Dataset entries

Content starts

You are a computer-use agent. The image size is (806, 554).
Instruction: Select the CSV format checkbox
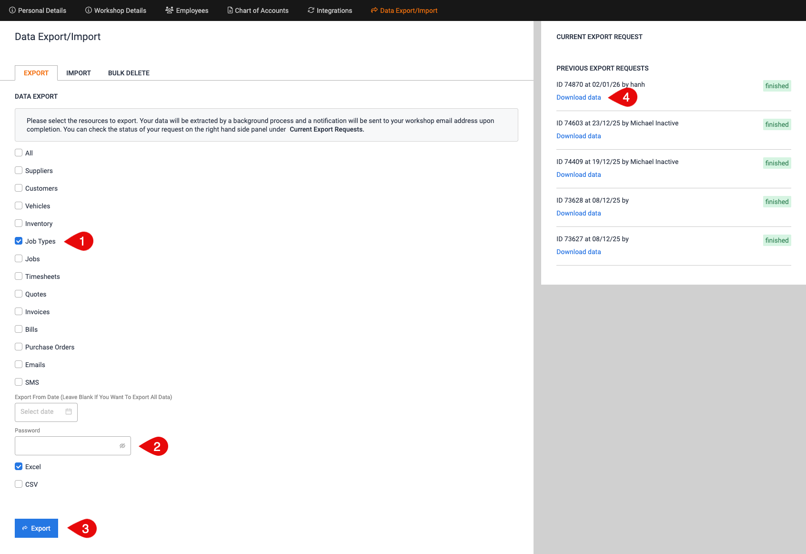coord(19,484)
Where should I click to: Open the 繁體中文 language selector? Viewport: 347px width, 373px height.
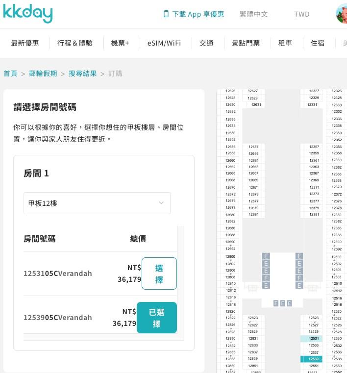(x=253, y=14)
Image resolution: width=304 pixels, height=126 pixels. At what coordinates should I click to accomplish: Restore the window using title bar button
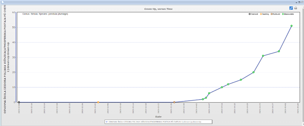[299, 2]
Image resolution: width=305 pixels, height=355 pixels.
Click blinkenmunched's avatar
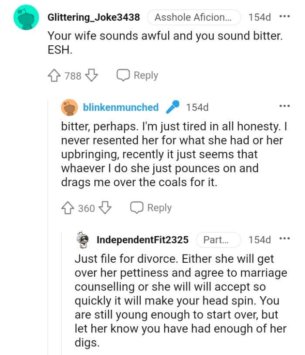pyautogui.click(x=69, y=107)
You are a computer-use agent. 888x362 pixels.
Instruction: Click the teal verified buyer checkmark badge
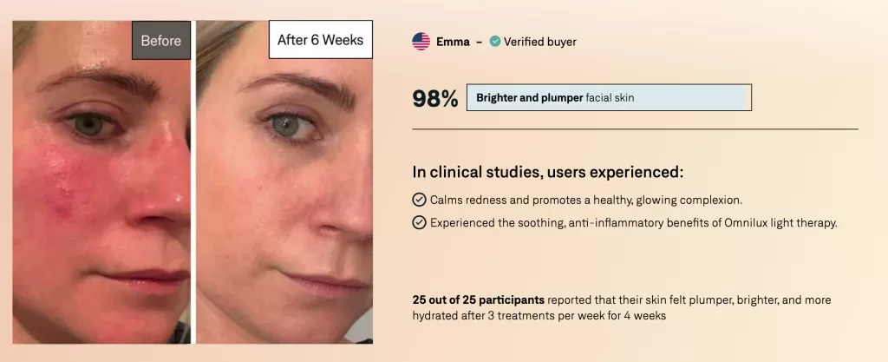495,42
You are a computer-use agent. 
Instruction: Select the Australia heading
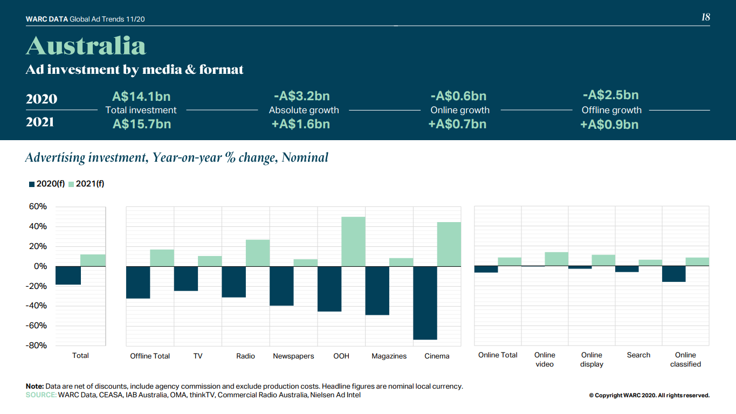(x=86, y=46)
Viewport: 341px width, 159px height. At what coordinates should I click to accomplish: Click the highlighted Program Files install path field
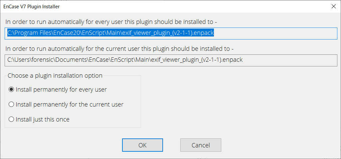(171, 33)
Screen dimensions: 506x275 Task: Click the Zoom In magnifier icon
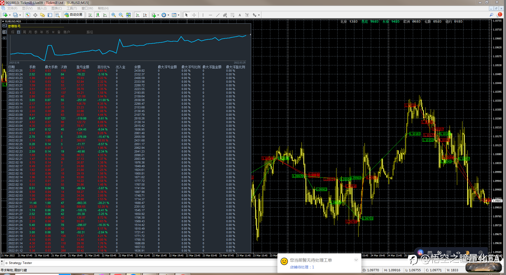(113, 15)
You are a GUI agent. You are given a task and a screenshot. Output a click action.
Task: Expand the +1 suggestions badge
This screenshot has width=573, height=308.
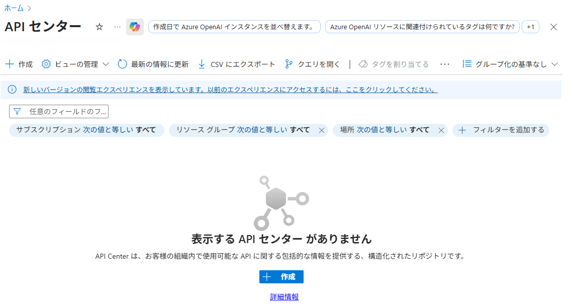point(530,27)
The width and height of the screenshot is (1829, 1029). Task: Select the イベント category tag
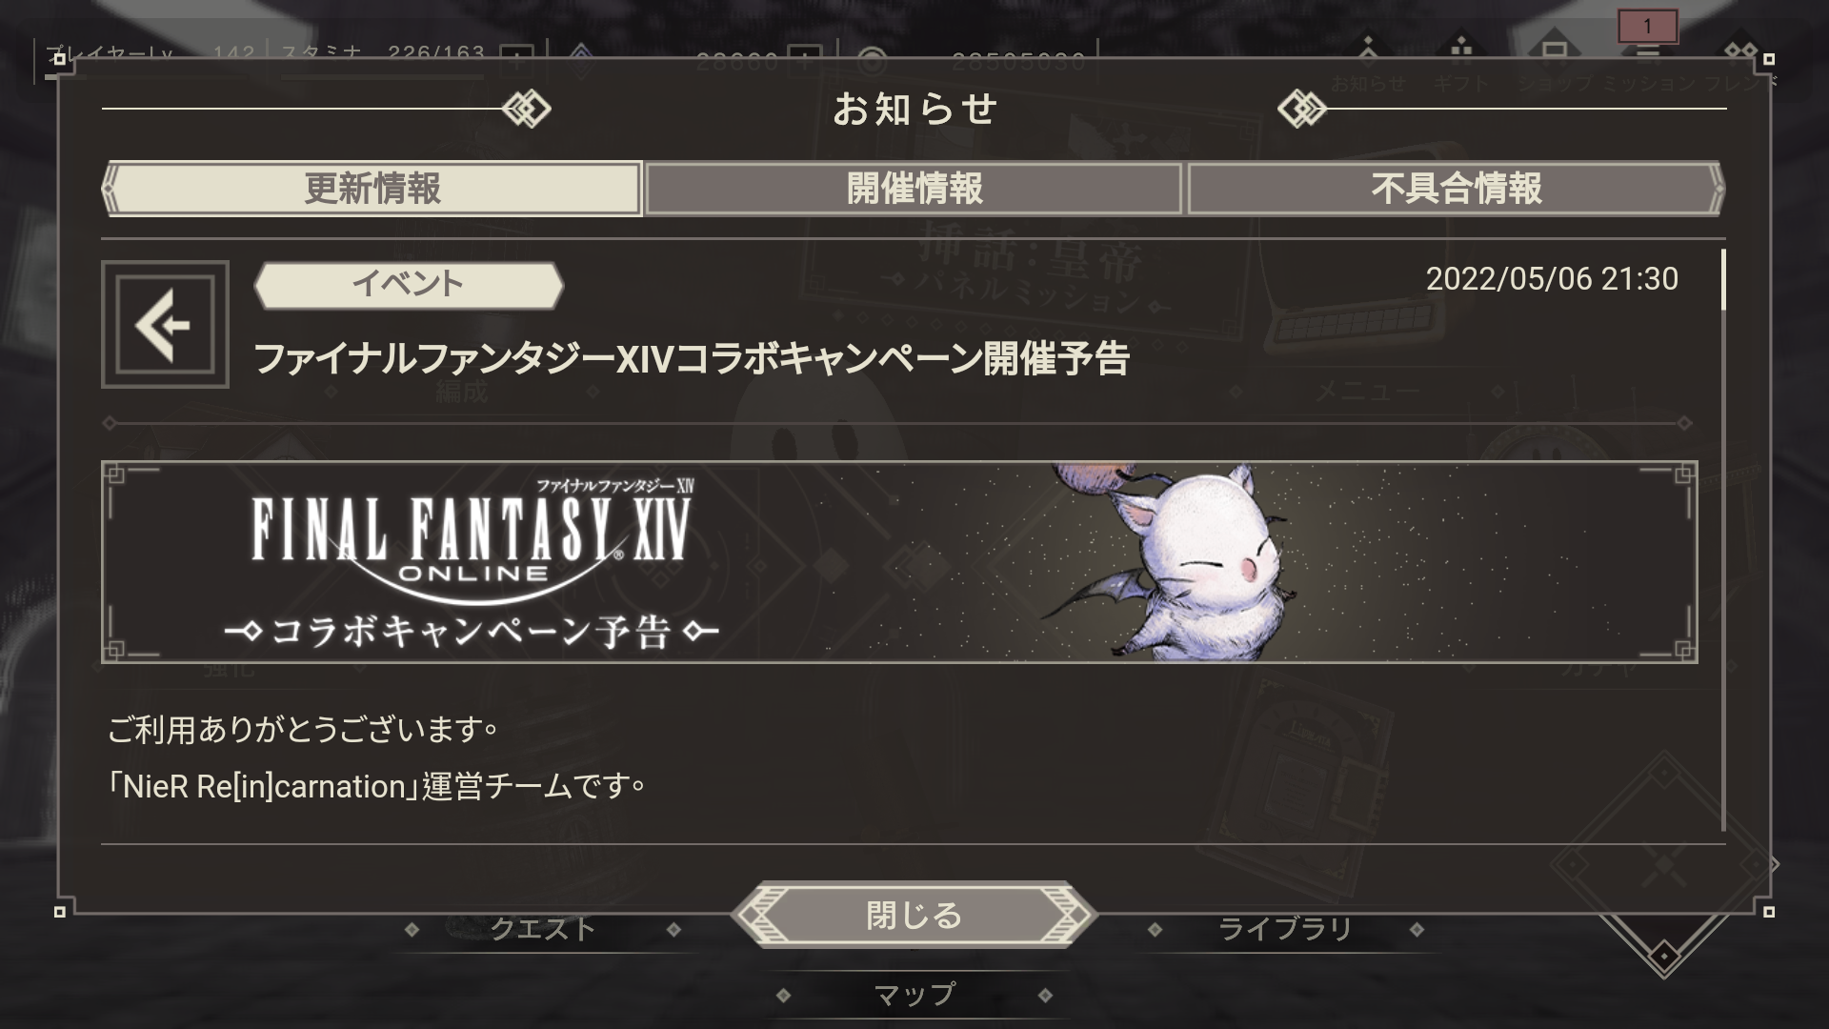[409, 284]
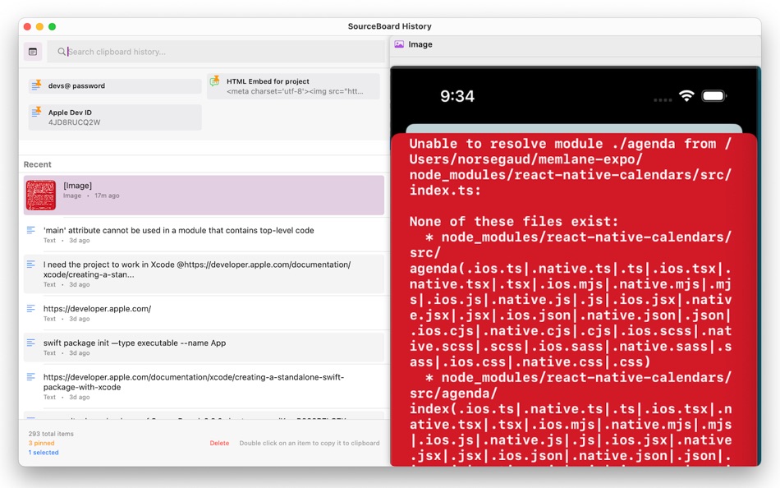Click inside the clipboard history search field
780x488 pixels.
click(x=164, y=52)
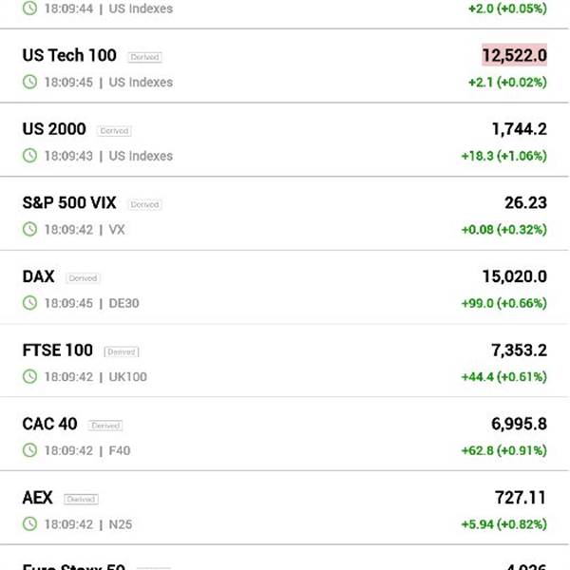The width and height of the screenshot is (570, 570).
Task: Click the Derived badge next to DAX
Action: coord(83,278)
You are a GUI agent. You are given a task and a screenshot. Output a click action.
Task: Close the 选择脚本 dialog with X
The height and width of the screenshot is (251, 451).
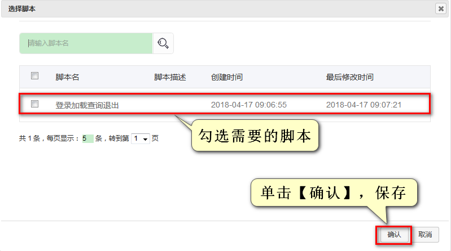[440, 8]
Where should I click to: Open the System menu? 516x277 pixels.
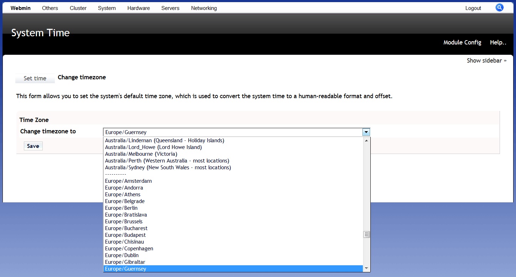click(x=107, y=8)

Content ends

● EXERCISE GOAL: Leave every picture out and return exactly the lines from the one holding "Image resolution: width=305" through the end of the records above, both ends included, and nothing more.

● REPLY TO THE TASK:
Image resolution: width=305 pixels, height=355 pixels.
Click blinkenmunched's avatar
pyautogui.click(x=69, y=107)
You are a computer-use agent. 888x362 pixels.
Instruction: Click the teal verified buyer checkmark badge
495,42
You are a computer-use agent. 
Instruction: Select the Australia heading
(x=86, y=46)
Viewport: 341px width, 159px height. At what coordinates should I click to accomplish: Click the highlighted Program Files install path field
(171, 33)
Screen dimensions: 506x275 Task: Click the Zoom In magnifier icon
(113, 15)
You are a GUI agent. You are given a task and a screenshot. Output a click action.
Task: Expand the +1 suggestions badge
This screenshot has width=573, height=308.
point(530,27)
The width and height of the screenshot is (1829, 1029). Task: Select the イベント category tag
[409, 284]
Click inside the clipboard history search field
780x488 pixels.
click(x=164, y=52)
The width and height of the screenshot is (570, 570).
Task: Click the Derived badge next to DAX
Action: coord(83,278)
You are a GUI agent. You are given a task and a screenshot. Output a click action.
Task: Close the 选择脚本 dialog with X
The height and width of the screenshot is (251, 451).
[440, 8]
Where should I click to: Open the System menu? 516x277 pixels.
click(x=107, y=8)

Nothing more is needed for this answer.